RECORDS FOR THIS TASK
··········
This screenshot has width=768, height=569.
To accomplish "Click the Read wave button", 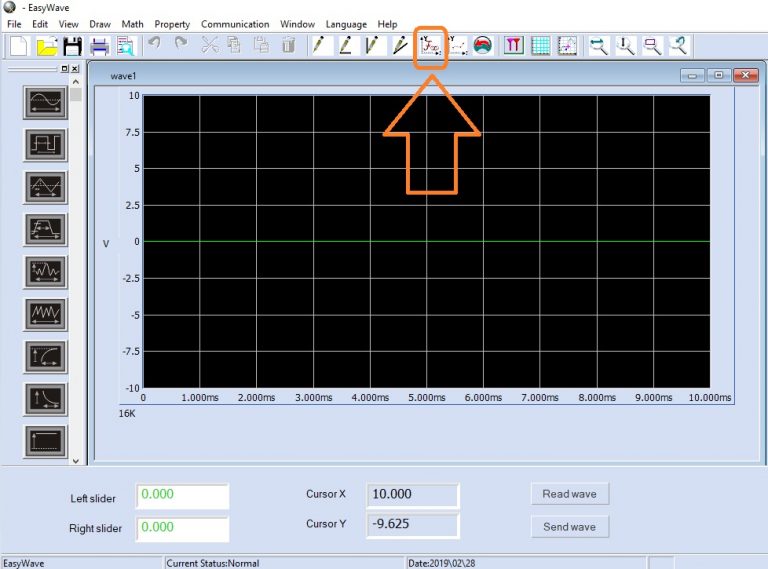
··········
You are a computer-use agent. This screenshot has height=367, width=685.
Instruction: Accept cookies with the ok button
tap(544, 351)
··········
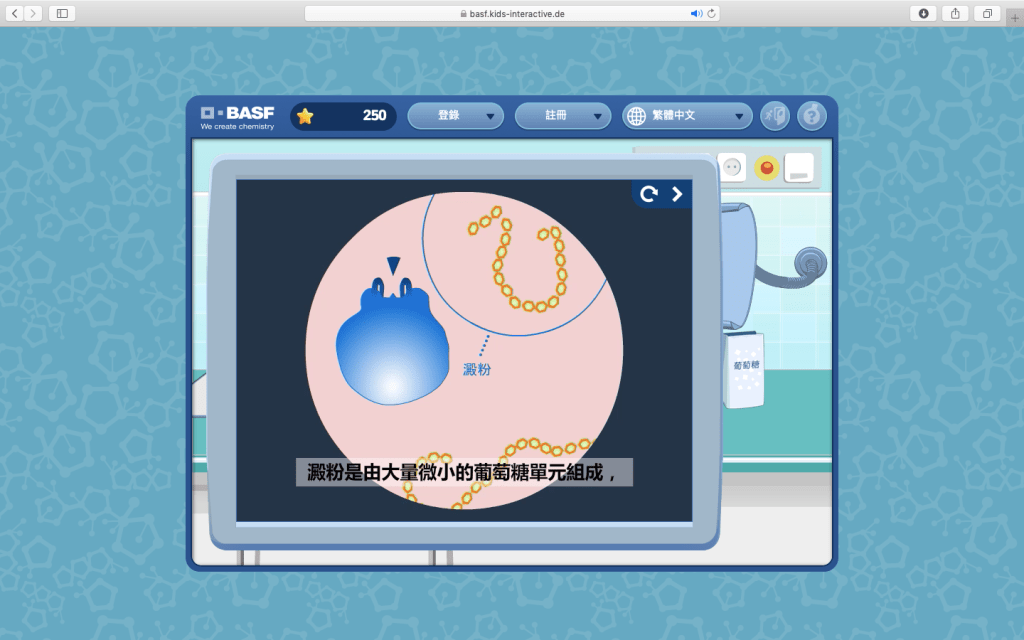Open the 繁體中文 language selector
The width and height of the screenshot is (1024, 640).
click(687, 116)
··········
Quote the lines above exactly, starting with the one that has "This screenshot has width=768, height=569." and ending with the one that has "the Read wave"; drop the pictures and include nothing else.

This screenshot has width=768, height=569.
To accomplish "Click the Read wave button", 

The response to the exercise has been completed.